RESULTS: Lentiviral miR-1 shRNA was successfully transduced into TECs, and specifically silenced the expression of miR-1. The results of qRT-PCR showed that the expression of miR-1 was significantly decreased in the MD group (2-ΔΔCt = 0.57 ± 0.14) compared with the CON group (2-ΔΔCt = 1) and the NC group (2-ΔΔCt = 1.05 ± 0.13) (P < 0.01). The results of MTT assay showed that the cell proliferation was all significantly inhibited in the MD group in the 5 days compared with the CON and NC groups (P < 0.01). The results of flow cytometry showed that the apoptosis was significantly increased in the MD group (6.32% ± 0.33%) compared with the CON group (2.03% ± 0.30%) and the NC group (2.18% ± 0.15%) (P < 0.01). The ability of cell migration was significantly inhibited in the MD group (62.0 ± 5.48) compared with the CON group (99.8 ± 3.11) and the NC group (97.2 ± 3.70) (P < 0.01). The ability of invasion of TECs was also significantly inhibited in the MD group (29.8 ± 2.39) compared with the CON group (44.6 ± 3.36) and the NC group (44.4 ± 5.17) (P < 0.01).

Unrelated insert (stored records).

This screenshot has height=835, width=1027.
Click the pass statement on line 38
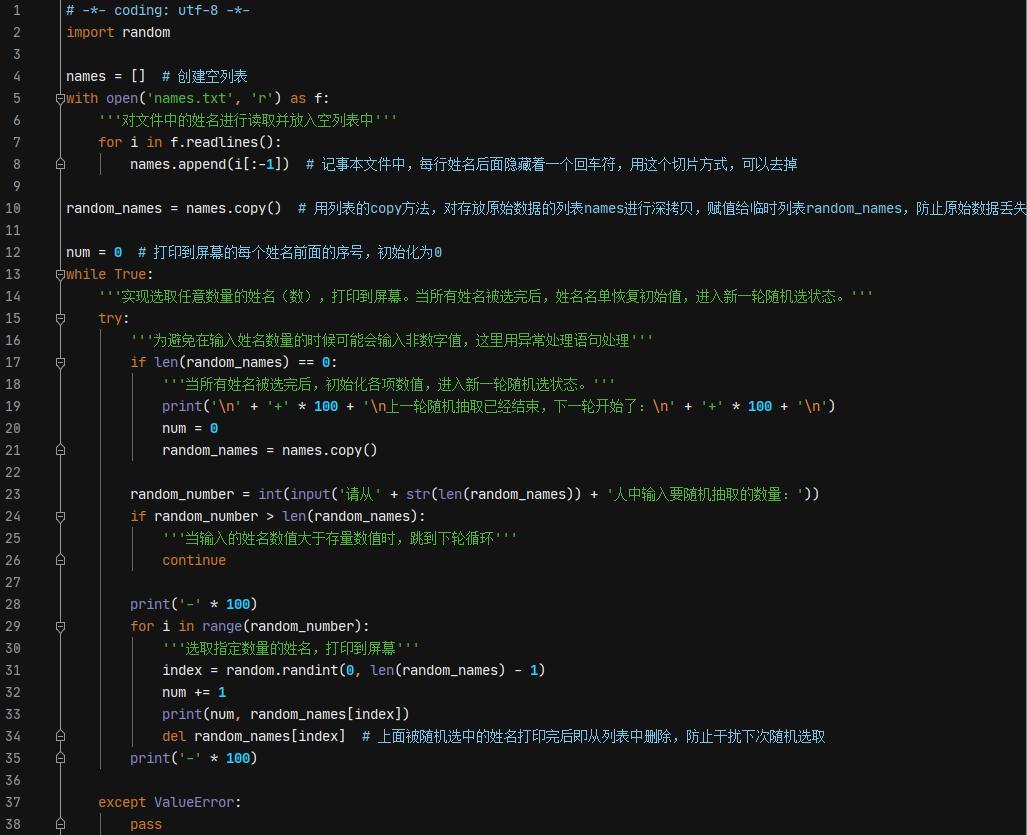[145, 824]
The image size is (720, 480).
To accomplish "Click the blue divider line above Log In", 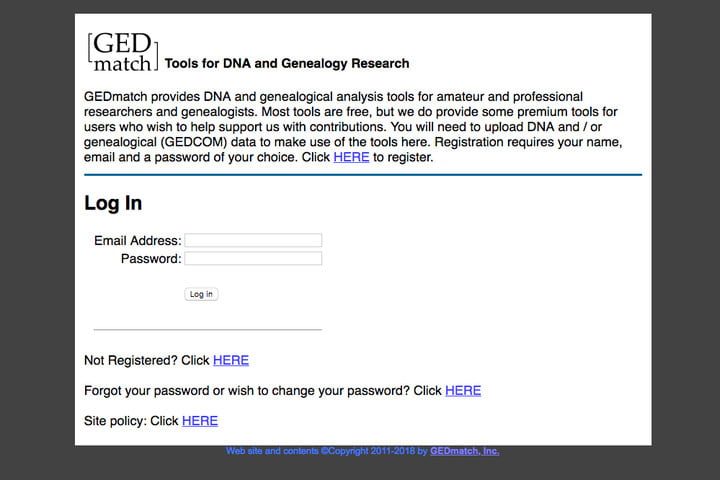I will click(x=362, y=175).
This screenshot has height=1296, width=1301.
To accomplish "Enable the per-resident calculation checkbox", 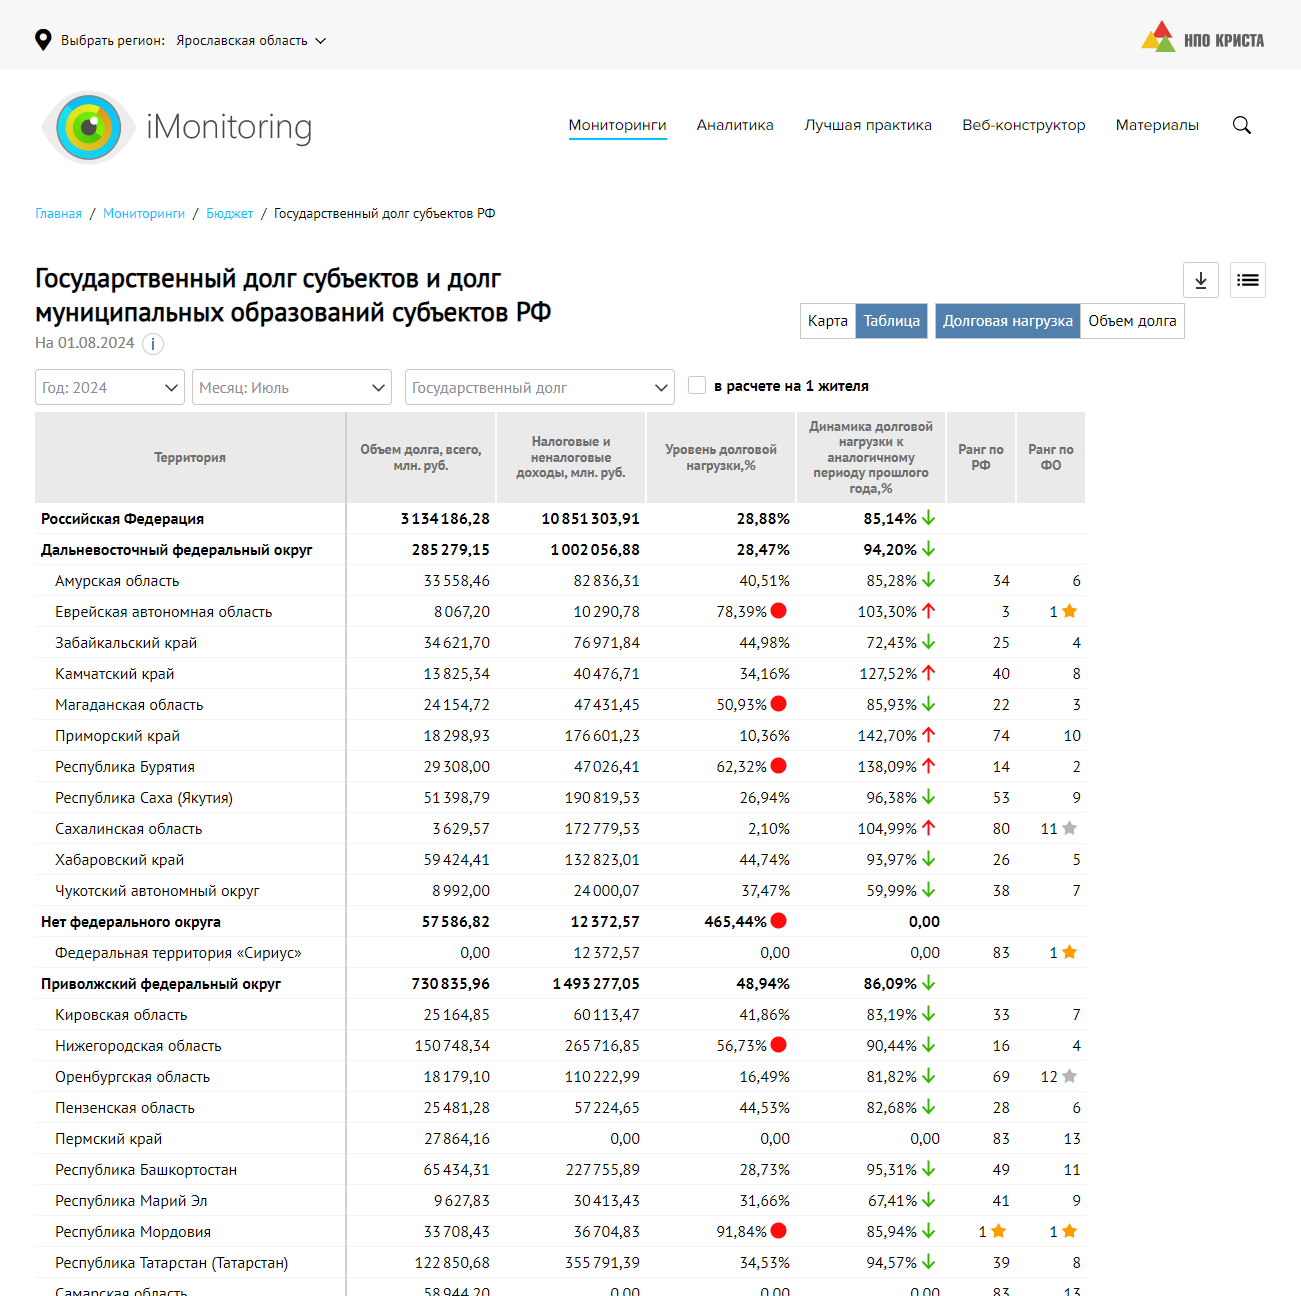I will tap(697, 385).
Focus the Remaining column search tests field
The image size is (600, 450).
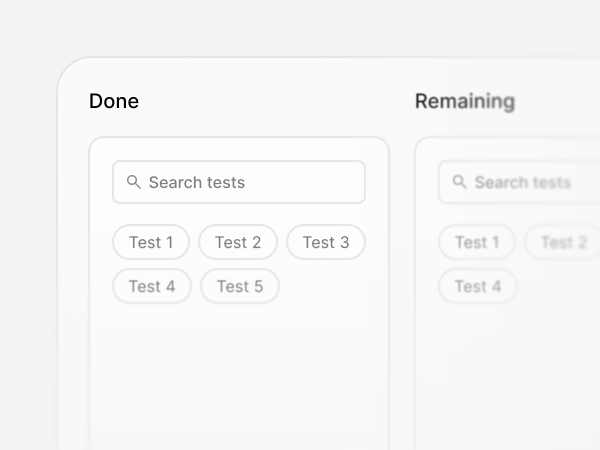[519, 182]

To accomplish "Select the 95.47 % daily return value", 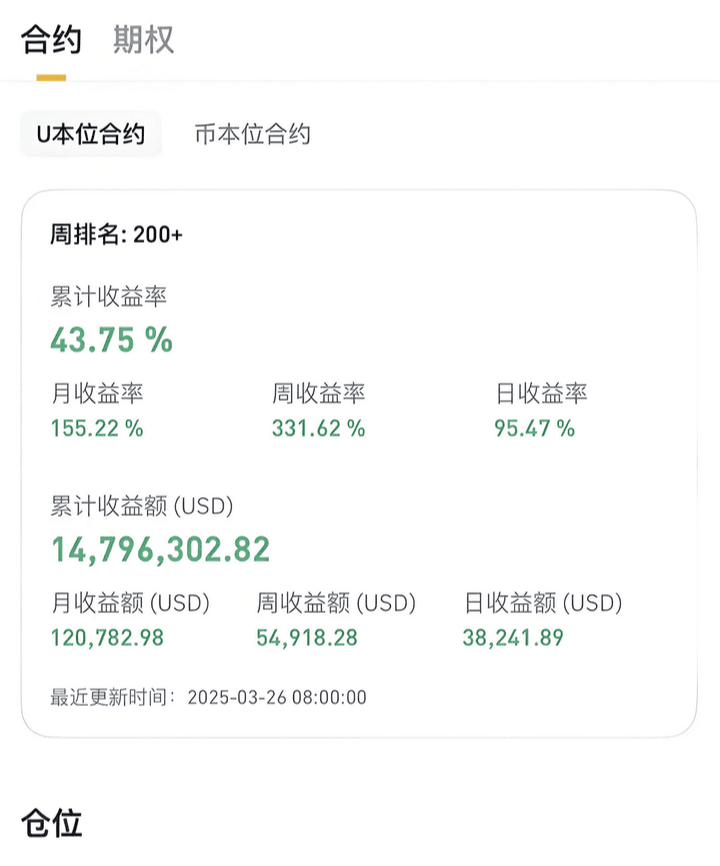I will point(534,428).
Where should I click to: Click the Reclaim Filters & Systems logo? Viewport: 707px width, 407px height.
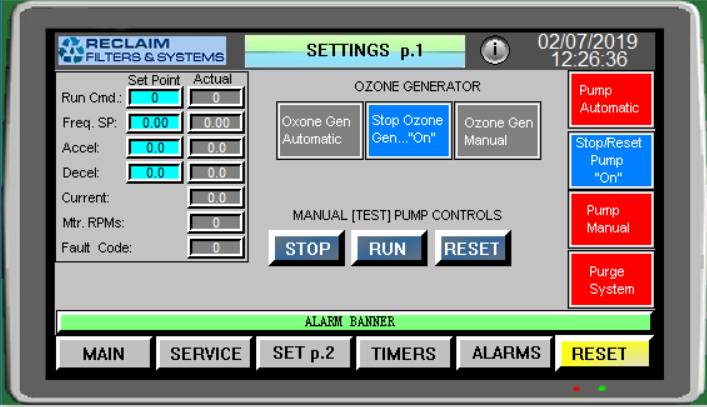[141, 50]
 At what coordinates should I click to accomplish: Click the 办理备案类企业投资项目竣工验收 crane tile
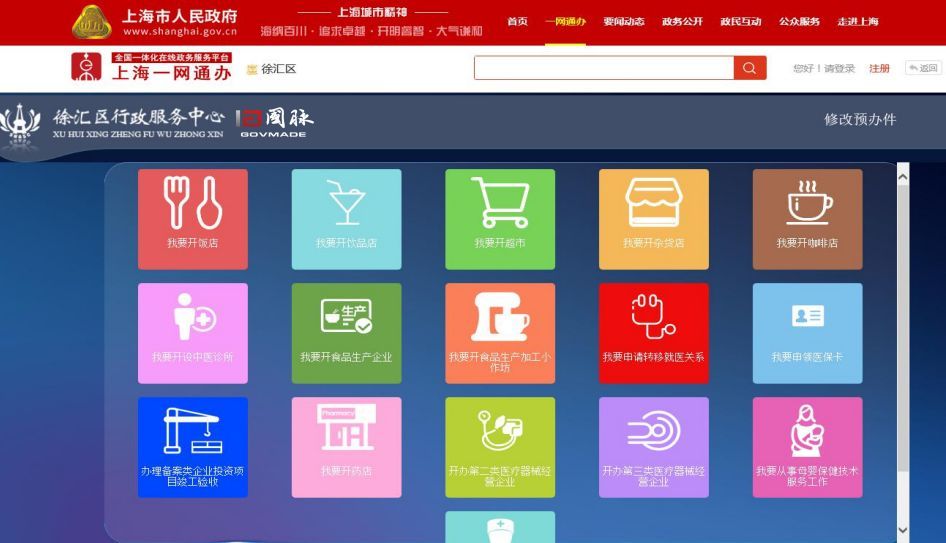(192, 447)
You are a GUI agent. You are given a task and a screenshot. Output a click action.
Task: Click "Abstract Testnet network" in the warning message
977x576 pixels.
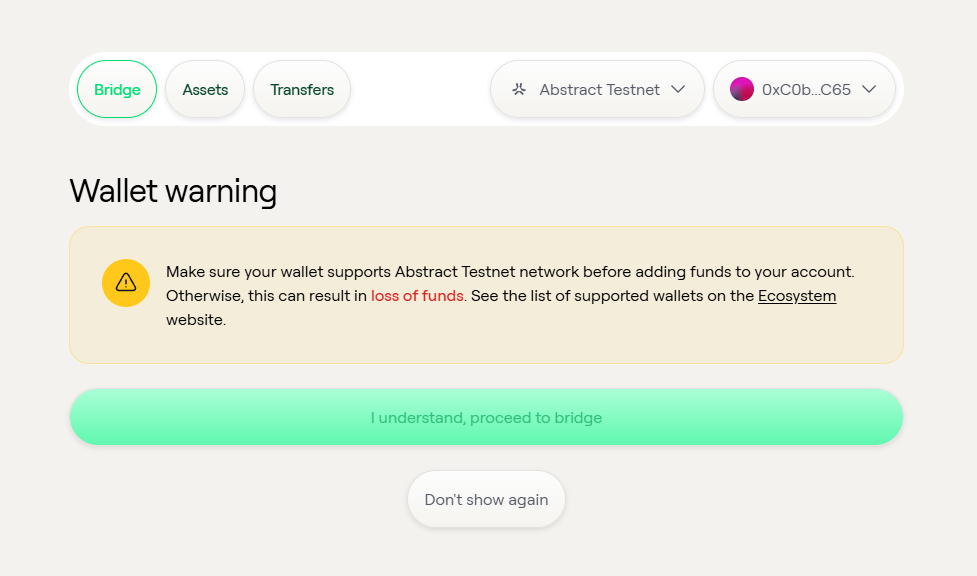[487, 272]
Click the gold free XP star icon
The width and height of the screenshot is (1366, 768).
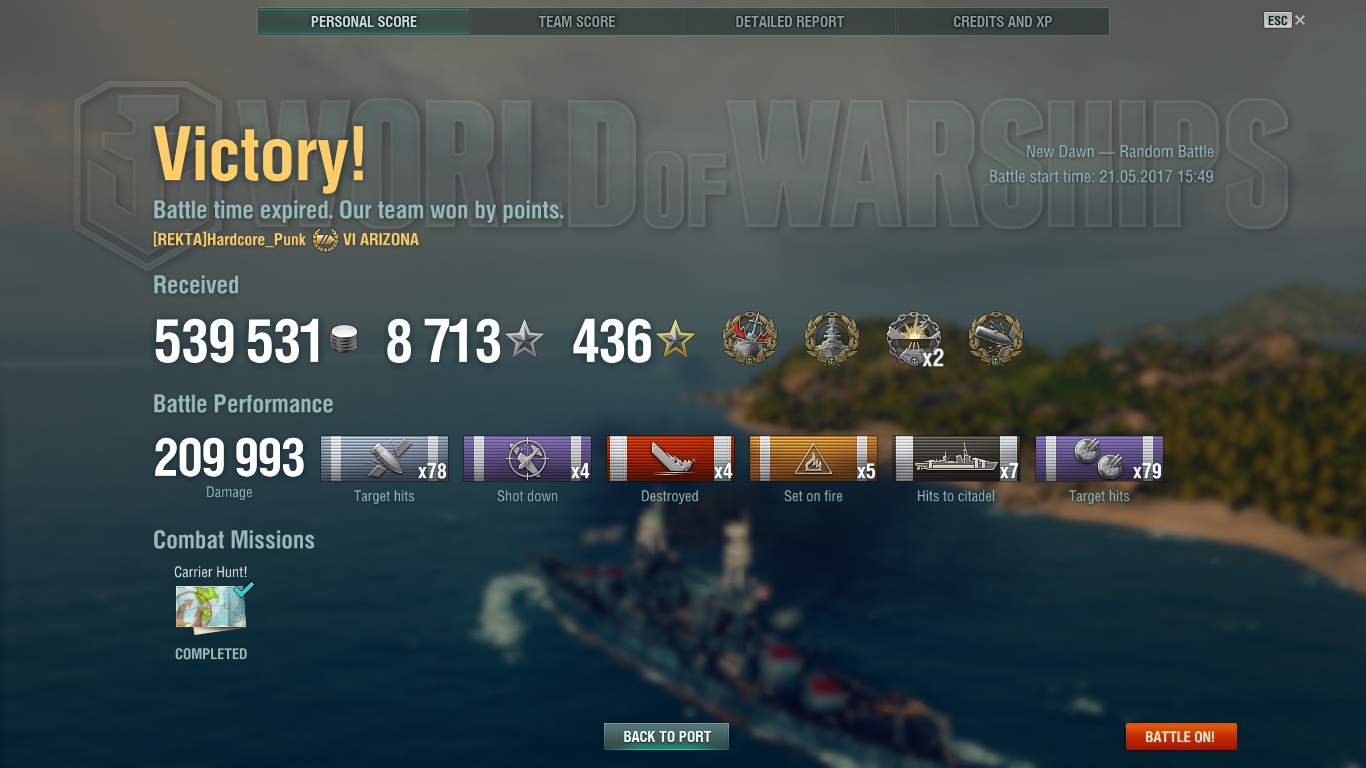tap(676, 340)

CONCLUSION: MiR-1 might be a potential tumor activator. Inhibiting its expression could decrease proliferation, induce apoptosis, and inhibit the migration and invasion of TECs of human HCC.
Core tip: Our study demonstrated that microRNA-1 (miR-1) might be a potential tumor activator. Inhibition of the expression of miR-1 could decrease the proliferation, induce the apoptosis, and inhibit the migration and invasion of tumor endothelial cells of human hepatocellular carcinoma.